INSTRUÇÕES DE TRABALHO –
• 1. Segundo o texto sobre o treino livre na Hungria, por que a sessão foi interrompida com bandeira vermelha?
• 2. As afirmações abaixo estão de acordo com o texto sobre o treino livre na Hungria? Responda sim ou não a cada uma e cite as palavras do texto que decidem a resposta.
(a) Carlos Sainz terminou a sessão em último lugar.
(b) Lando Norris ficou entre os dez primeiros.
(c) O AMR26B chegou à Hungria com doze novidades.
• 3. Reproduza o trecho do texto sobre o treino livre na Hungria que começa nas palavras "A Ferrari lidera" e termina logo depois de "melhorias no carro.".

TEXTO FORNECIDO –
────────────────────

Publicado 24/07/2026 09:46

A Ferrari lidera e a Aston Martin melhora, mas com algumas dúvidas, no primeiro treino livre em Hungaroring

24 de julho de 2026, Hungria, Mogyorod: O piloto monegasco de Fórmula 1 Charles Leclerc, da Ferrari, dirige durante o dia de treinos no Circuito de Hungaroring, antes do Grande Prêmio da Hungria de 2026. Foto: David Davies/PA Wire/dpa
David Davies/PA Wire/dpa

MADRID 24 jul. (EUROPA PRESS) -

O piloto monegasco Charles Leclerc (Ferrari) foi o mais rápido na primeira sessão de treinos livres do Grande Prêmio da Hungria, décima primeira etapa do calendário da F1 no circuito de Hungaroring, à frente do holandês Max Verstappen (Red Bull) e do inglês Lewis Hamilton (Ferrari), enquanto Carlos Sainz (Williams) ficou em último e Fernando Alonso (Aston Martin), em décimo terceiro, embora com melhores sensações após as melhorias no carro.

Leclerc marcou 1:19.075, superando com os pneus macios a volta mais rápida de Verstappen, que ficou quatro décimos atrás (1:19.559), e de Hamilton, a meio segundo (1:19.618). O “top 3” ficou bem à frente do restante do pelotão, já que o francês Isack Hadjar terminou em quarto lugar, a nove décimos, a mesma diferença do inglês George Russell, em uma primeira sessão pouco animadora para as “Flechas Prateadas”. Também não foi animadora para a McLaren, com Lando Norris fora do “top 10”, no qual estiveram a Audi e a Racing Bulls.

Com os pneus médios iniciais, os melhores, como era esperado, foram as Ferraris, com Leclerc e seu tempo de 1:20,287, que superou em três décimos o tempo de seu companheiro Lewis Hamilton, que, pelo rádio, no entanto, reclamava que seu SF-26 estava “muito ruim”. Enquanto isso, na Williams, trabalhavam com o carro de Carlos Sainz levantado, que havia dado apenas 10 voltas.

Mas chegou a metade da sessão e os pneus macios foram colocados, fazendo com que os tempos começassem a cair consideravelmente. O primeiro a assumir a liderança foi George Russell, mas a alegria durou pouco, já que Verstappen registrou rapidamente um tempo de 1:19,559, meio segundo melhor que o do inglês da Mercedes.

Embora pareça que este circuito seja favorável ao “Il Cavallino Rampante”, Leclerc, já com os pneus vermelhos, voltou ao topo, tirando quatro décimos de “Mad Max” e cinco de Hamilton. Então, a sessão foi interrompida com uma bandeira vermelha porque o Aston Martin do canadense Lance Stroll parou na curva 3 devido a um problema na suspensão.

Assim, o programa de trabalho da equipe britânica com o novo AMR26B, que chegou à Hungria com um total de 16 novidades, ficou paralisado, embora apenas por alguns minutos. O primeiro objetivo era competir com a Cadillac, depois que Valtteri Bottas terminou um minuto à frente de Fernando Alonso.

────────────────────

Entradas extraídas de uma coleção
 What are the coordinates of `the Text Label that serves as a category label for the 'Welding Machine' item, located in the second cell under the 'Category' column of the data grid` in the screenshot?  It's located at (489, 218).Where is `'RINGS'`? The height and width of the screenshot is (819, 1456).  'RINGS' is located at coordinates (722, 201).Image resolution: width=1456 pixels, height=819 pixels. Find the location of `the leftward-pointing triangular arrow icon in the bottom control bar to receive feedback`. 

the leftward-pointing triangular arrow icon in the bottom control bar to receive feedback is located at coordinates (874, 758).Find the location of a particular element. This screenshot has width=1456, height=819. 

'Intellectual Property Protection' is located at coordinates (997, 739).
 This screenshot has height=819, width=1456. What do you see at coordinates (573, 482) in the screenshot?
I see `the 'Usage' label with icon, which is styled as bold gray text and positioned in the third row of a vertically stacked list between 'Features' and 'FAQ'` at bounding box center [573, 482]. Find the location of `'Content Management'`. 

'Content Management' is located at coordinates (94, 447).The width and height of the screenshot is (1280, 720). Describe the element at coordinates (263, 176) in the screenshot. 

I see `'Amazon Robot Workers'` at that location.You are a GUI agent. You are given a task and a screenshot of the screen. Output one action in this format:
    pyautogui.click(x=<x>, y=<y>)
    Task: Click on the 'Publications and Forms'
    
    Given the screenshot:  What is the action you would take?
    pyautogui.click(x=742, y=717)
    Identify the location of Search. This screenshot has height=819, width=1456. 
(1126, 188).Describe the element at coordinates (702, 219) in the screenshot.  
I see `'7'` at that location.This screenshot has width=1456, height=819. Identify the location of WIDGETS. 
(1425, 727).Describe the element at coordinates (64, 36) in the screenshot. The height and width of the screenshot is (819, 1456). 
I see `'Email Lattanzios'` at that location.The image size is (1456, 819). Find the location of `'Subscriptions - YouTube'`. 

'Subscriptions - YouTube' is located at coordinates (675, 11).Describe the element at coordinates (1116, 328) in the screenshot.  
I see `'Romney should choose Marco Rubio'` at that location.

────────────────────

RESPOSTAS POR ITEM –
• 1. Porque o Aston Martin de Lance Stroll parou na curva 3 devido a um problema na suspensão.

• 2.
(a) Sim: "Carlos Sainz (Williams) ficou em último".
(b) Não: "com Lando Norris fora do “top 10”".
(c) Não: "chegou à Hungria com um total de 16 novidades".

• 3.
A Ferrari lidera e a Aston Martin melhora, mas com algumas dúvidas, no primeiro treino livre em Hungaroring

24 de julho de 2026, Hungria, Mogyorod: O piloto monegasco de Fórmula 1 Charles Leclerc, da Ferrari, dirige durante o dia de treinos no Circuito de Hungaroring, antes do Grande Prêmio da Hungria de 2026. Foto: David Davies/PA Wire/dpa
David Davies/PA Wire/dpa

MADRID 24 jul. (EUROPA PRESS) -

O piloto monegasco Charles Leclerc (Ferrari) foi o mais rápido na primeira sessão de treinos livres do Grande Prêmio da Hungria, décima primeira etapa do calendário da F1 no circuito de Hungaroring, à frente do holandês Max Verstappen (Red Bull) e do inglês Lewis Hamilton (Ferrari), enquanto Carlos Sainz (Williams) ficou em último e Fernando Alonso (Aston Martin), em décimo terceiro, embora com melhores sensações após as melhorias no carro.